We dreaded the next day’s ceremony. We took tranquillizers, slept until seven, drank some tea, ate, and took more tranquillizers. A little before eight a black motor-hearse stopped in the deserted street: before dawn it had gone to fetch the corpse, which had been taken out of the nursing-home by a side-door. We walked through the cold morning fog; we took our seats, Poupette between the driver and one of the Messieurs Durand, I at the back, next to a kind of metal locker. ‘Is she there?’ asked my sister. ‘Yes.’ She gave a short sob: ‘The only comfort I have,’ she said, ‘is that it will happen to me too. Otherwise it would be too unfair.’ Yes. We were taking part in the dress rehearsal for our own burial. The misfortune is that although everyone must come to this, each experiences the adventure in solitude. We never left Maman during those last days which she confused with convalescence and yet we were profoundly separated from her.
As we drove across Paris I looked at the streets and the people, carefully thinking of nothing. There were cars waiting at the gates of the cemetery: the family. They followed us as far as the chapel. Everybody got out. While the undertaker’s men were bringing out the coffin I drew Poupette over towards Maman’s sister, whose face was red and swollen with grief. We went in, making a procession: the chapel was full of people. No flowers on the catafalque: the undertakers had left them in the hearse – it did not matter.
A young priest, wearing trousers under his chasuble, celebrated the mass and gave a short, strangely sad sermon. ‘God is very far away,’ he said. ‘Even for those among you whose faith is the strongest there are days when God is so far that He seems not to be there. One might almost say careless. But He has sent us His son.’ Two kneeling-chairs had been placed for communion. Almost everybody communicated. The priest spoke again, briefly. And emotion seized both of us by the throat when he said, ‘Françoise de Beauvoir’; the words brought her to life; they summed up her history, from birth to marriage, to widowhood, to the grave; Françoise de Beauvoir – that retiring woman, so rarely named – became an important person.
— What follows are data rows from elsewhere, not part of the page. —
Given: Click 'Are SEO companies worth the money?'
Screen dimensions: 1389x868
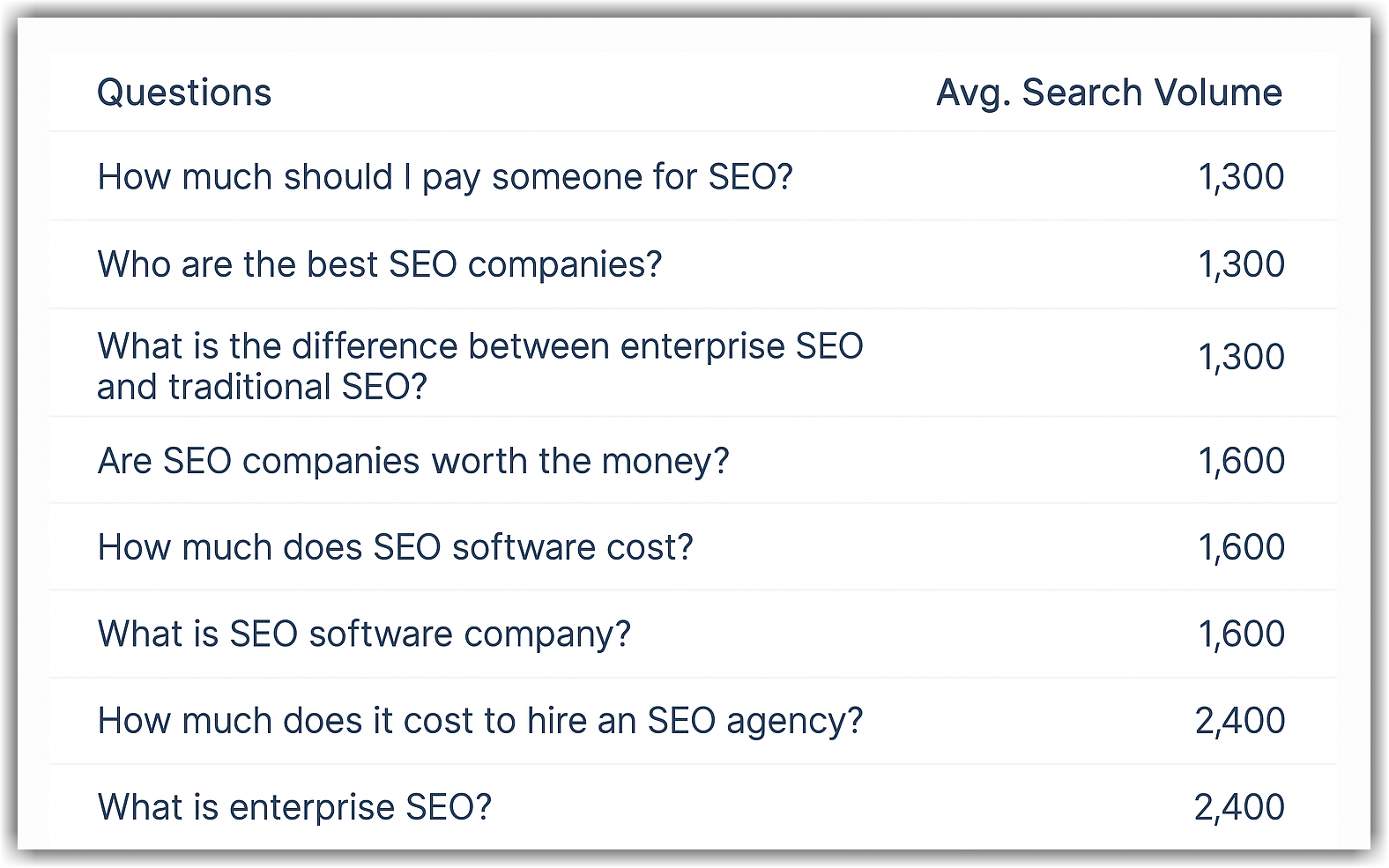Looking at the screenshot, I should tap(413, 461).
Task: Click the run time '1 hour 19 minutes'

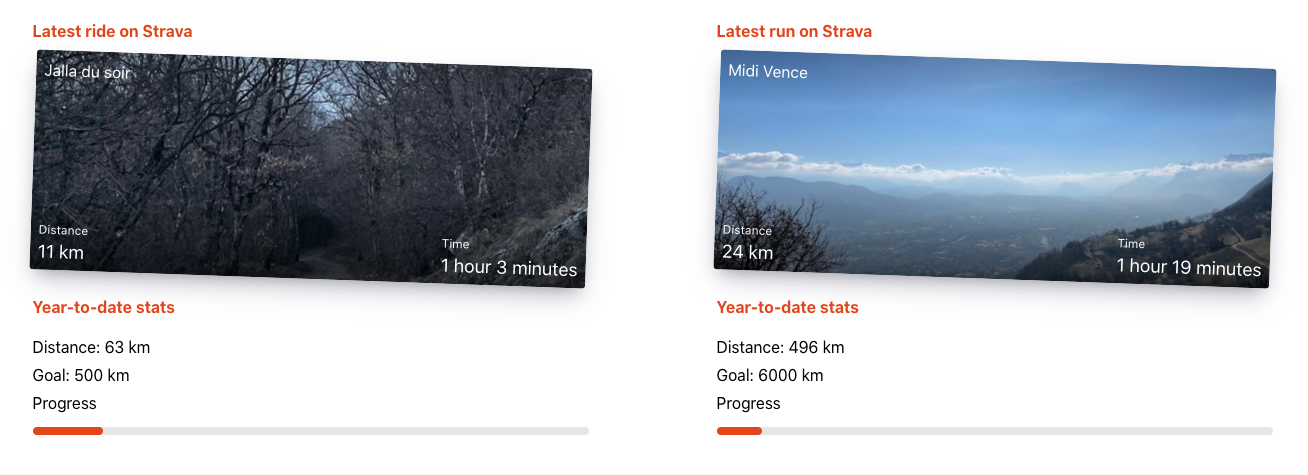Action: [1189, 268]
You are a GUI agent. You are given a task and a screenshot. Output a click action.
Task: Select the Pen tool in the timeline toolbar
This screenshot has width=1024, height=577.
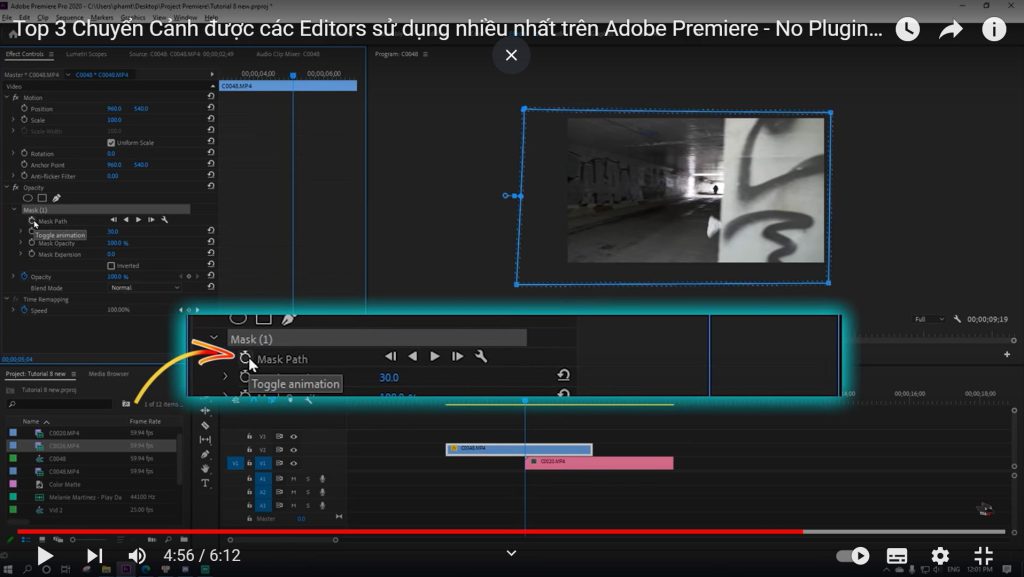click(205, 454)
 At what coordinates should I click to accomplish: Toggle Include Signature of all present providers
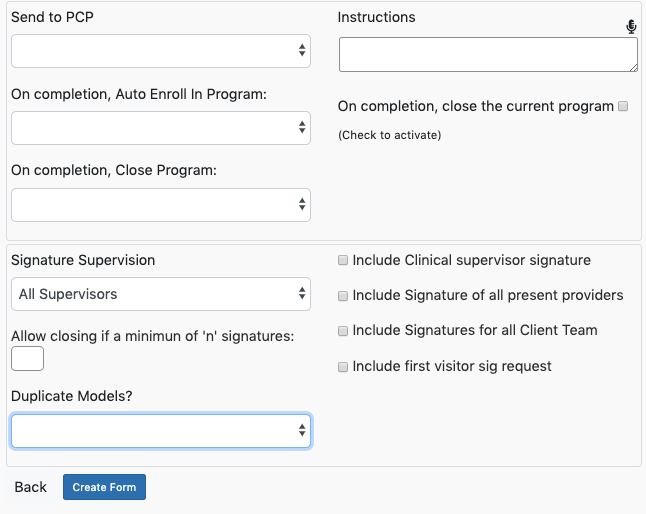pyautogui.click(x=343, y=296)
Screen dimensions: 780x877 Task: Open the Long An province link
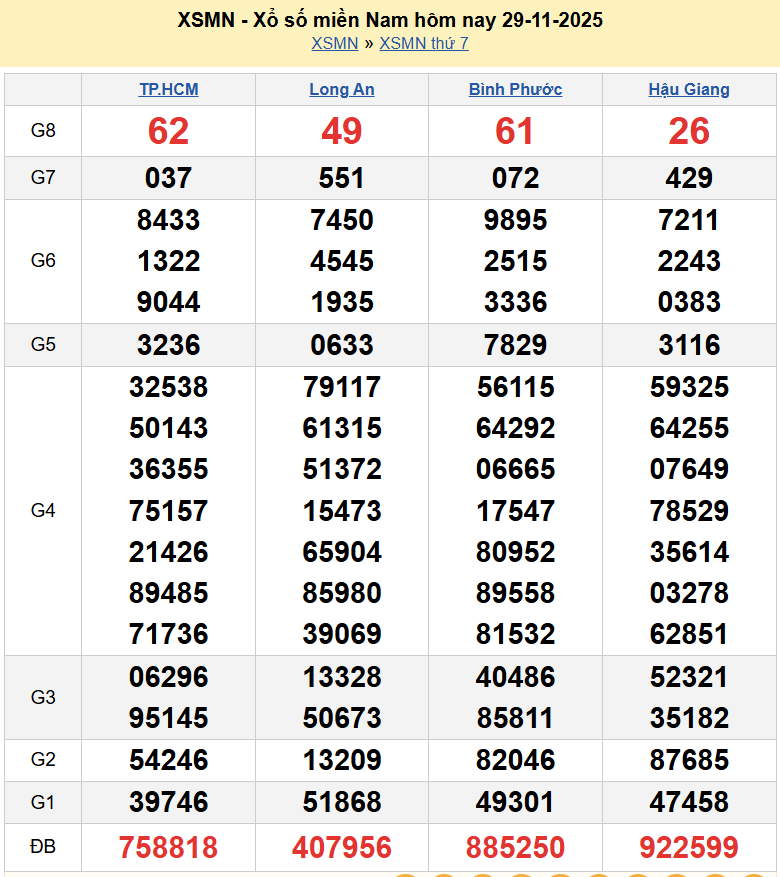pos(342,89)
People went by in a line; some of the women were crying. We were still shaking hands when the undertaker’s men took the coffin out of the chapel; this time Poupette saw it and she collapsed on my shoulder. ‘I had promised her that she shouldn’t be put into that box!’ I congratulated myself that she did not have that other prayer to remember – ‘Don’t let me fall into the hole!’ One of the Messieurs Durand explained to the people there that now they might go away – it was over. The hearse moved off all by itself; I do not even know where it went.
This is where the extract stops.